MrsBucketxx · 23/08/2012 11:02

bossy funny you say that i have another freind whos dh has been sending flirty messages on his phone and FB. silly season it is.

OP posts:
HecateHarshPants · 23/08/2012 11:04

they're shared friends so don't say anything = don't make me look like the arse that I am.

He walks out on her and expects her to protect him from other people's feelings about that?

He is off his rocker. Please tell her to tell anyone she damn well pleases.

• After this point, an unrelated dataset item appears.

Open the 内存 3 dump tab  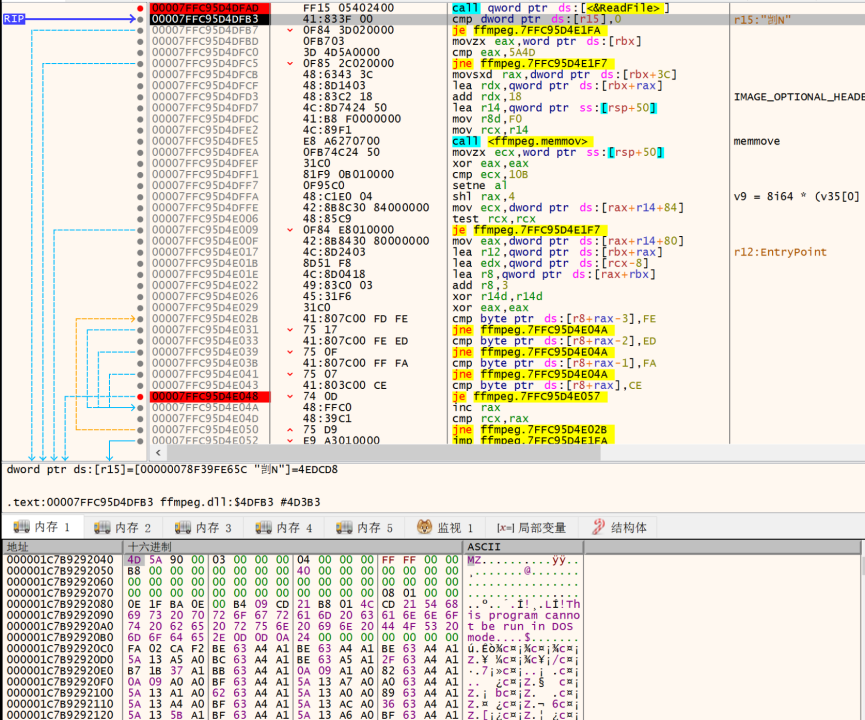pyautogui.click(x=213, y=527)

If I was told that, that would be my cue to make a ruddy banner and hang it from my damned roof.

The nerve of him.

MrsBucketxx · 23/08/2012 11:06

she has lost a ton of weight already, i have been with her to the docs but he just said its stress and there is nothing he can do

I'm really worried about her :(

OP posts:
Bossybritches22 · 23/08/2012 11:06

Hecate Grin too bloody right!

CogitoErgoSometimes · 23/08/2012 11:10

Can you do something with the information MrsBucket? Are any of these mutual friends known to you? What with FB and everything it's so easy to accidentally send a blanket e-mail to everyone... whoops!

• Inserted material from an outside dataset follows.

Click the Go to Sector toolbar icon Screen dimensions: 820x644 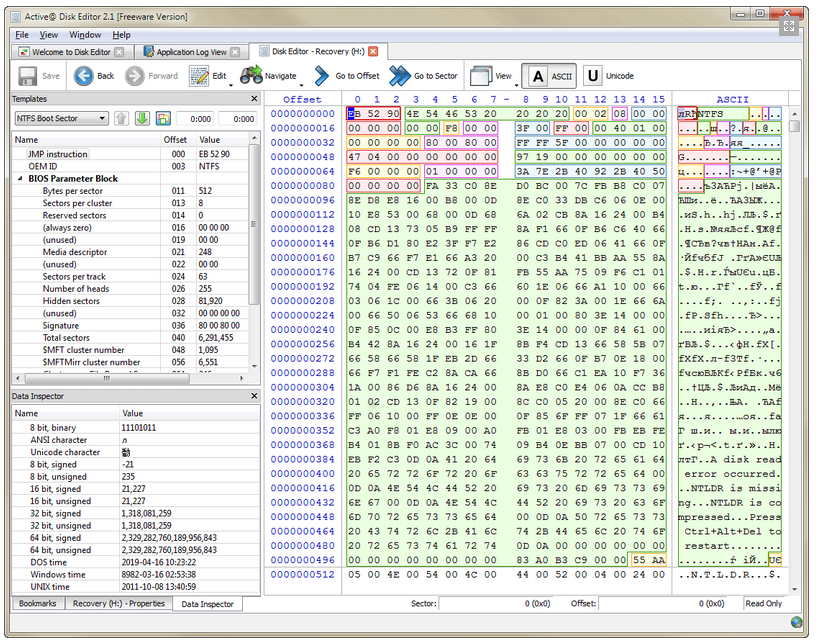tap(399, 76)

dequoisagitil · 23/08/2012 11:12

I like Cog's thinking Grin.

CogitoErgoSometimes · 23/08/2012 11:14

Has your friend seen a solicitor yet? Personally, I found the solicitor a lot more helpful than the doctor when trying to get my shit back together post being dumped. Illusion of control at least.

adrastea · 23/08/2012 11:14

men don't leave a happy home just like that do they
Self-evidently it was not a happy home or he wouldn't have left.

Relationships/marriages where one person leaves or is cheating or lying are not happy or OK relationships/marriages. By definition. Whether that's because both are unhappy or one person is messed in the head/selfish/deceitful/behaving badly/whatever.

Your friend should tell whoever she wants to tell. How long is she supposed to keep it a secret? That's just ridiculous. You sound like a good friend, OP.

MrsBucketxx · 23/08/2012 11:14

there really his mates and their wives to begin with and im not linked on fb to yhem we are mates from college years ago.

i have told her to shout about it to everyone they know, she feels like she us in the wrong somehow right now.

OP posts:
bionicmummy · 23/08/2012 11:20

I would tell everyone myself!

CogitoErgoSometimes · 23/08/2012 11:25

Tempting to wonder 'what did I do wrong?' at times like this when, of course, the answer is almost certainly 'nothing at all'. This is where you come in as a friend to reinforce that she is the totally injured party, there's nothing to be ashamed of, he's the one that's walked out on the family not her.... etc. etc. You have to ease her gently from shocked and saddened to 'angry'.. because that's when the weight-loss stops and she'll find some strength.
If he knows her personality, 'don't tell anyone' will be another way of exploiting her guilt. Oh what tangled webs we weave...

ErikNorseman · 23/08/2012 11:32

Get her on here, we will work out what's going on. The MN relationships massive are always bang on the money when it comes to idiot/cheating/abusive/dickhead spouses

DoMeDon · 23/08/2012 11:34

"don't tell anyone" because then they will all know I'm an arsehole.